Last week, Lightspeed Ventures and Fiddler Labs, came together to organize the first Explainable AI Summit in the Bay Area. We had an awesome attendance of business and technology leaders across industry and academia. We also had a panel of experts that drove the discussion, moderated eminently by the Lightspeed Venture Partner Jay Madheswaran.
- Anima Anandkumar, Director of ML Research NVIDIA, Bren Professor Caltech
- Nitesh Kumar, Head of Data Science, Affirm
- Krishnaram Kenthapadi, Tech Lead (Fairness, Transparency, Explainability), LinkedIn
- Peter Skomoroch, Head of AI Automation, Workday
- Krishna Gade, Founder/CEO, Fiddler Labs
The panel discussed a set of very interesting topics covering Explainability, Fairness, Data Privacy and Model Performance.
One of the main things that the panel agreed upon was that Explainability is one of the biggest blockers for Enterprise AI Adoption. The reasons why a company might need Explainability of ML models might vary:
- For some companies, it is a debugging tool to resolve customer complaints
- For some, it serves as a way to detect bias in the Models.
- And for others, it is a way to do performance analysis of ML models.
Over the years ML models are becoming increasingly complex and companies are using multiple layers of neural networks, ensembles of different models from decision trees to random forests.

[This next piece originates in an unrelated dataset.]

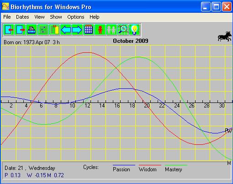
Task: Open the Show menu
Action: pyautogui.click(x=56, y=17)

In many companies, it is not a single ML model at work in making a decision for the end-user, whether that is for approving a loan, showing a news recommendation or matching with a job opportunity.
Hence there is a dire need for tools that explain these complex models. However, the question remains that tools the built so far do well for simpler cases. For example, why is the ML model predicting the image to be a Dog?
Often times where people need Explainability is to debug or understand cases where the ML model does not perform well.
Explainability, Fairness, Performance and Privacy have tradeoffs with each other. Fairness is typically evaluated with respect to protected groups of individuals defined by attributes such as gender or ethnicity. And companies measure fairness in terms of differences in predictions, true and false positive rates across protected groups. For example if you’re building a gender classifier, a measure of fairness could be — is the model accuracy and coverage same across genders and skin tones?
As shown above, the model could be skewed towards one gender or skin tone. And this can be due to many things that can go wrong in the ML lifecycle starting with — defining the ML task at hand, collecting training data, engineering features, choosing the modeling algorithm, testing/validating the model and deploying it to production.
One can see Fairness and Privacy are at odds with each other because in order to make ML Models fair, one needs to know more about the user’s protected attributes like Age, Gender, Race etc, which may conflict with requirements of privacy regulations such as GDPR.
Similarly, one can argue that there is a similar tradeoff between Accuracy and Fairness because often times a highly accurate model could be unfair to segments of populations for which there has not been enough labeled data available.
While there seems to be a lot of interest in knowing “why is my ML Model doing that?” a simpler and yet more difficult question for Machine Learning teams today is “what is my ML Model doing?”.
A lot of times, an ML Engineer or Data Scientist creates a machine learning model, ships it out without having a good idea about the performance impact of the model. This is primarily because of the lack of tooling in the companies to do things like:
- Analyze performance of the models on various granularities of data.
- Run sensitivity analysis across the parameter space of the models.
- Manage versions of these models in production.
- Conduct A/B tests on several versions of these models quickly.
There was agreement from the panelists that the kind of tools that people use today from Jupyter Notebook to deployment systems for ML models are very old school.
As ML models become first class citizens, there is a great need for a new kind of developer stack.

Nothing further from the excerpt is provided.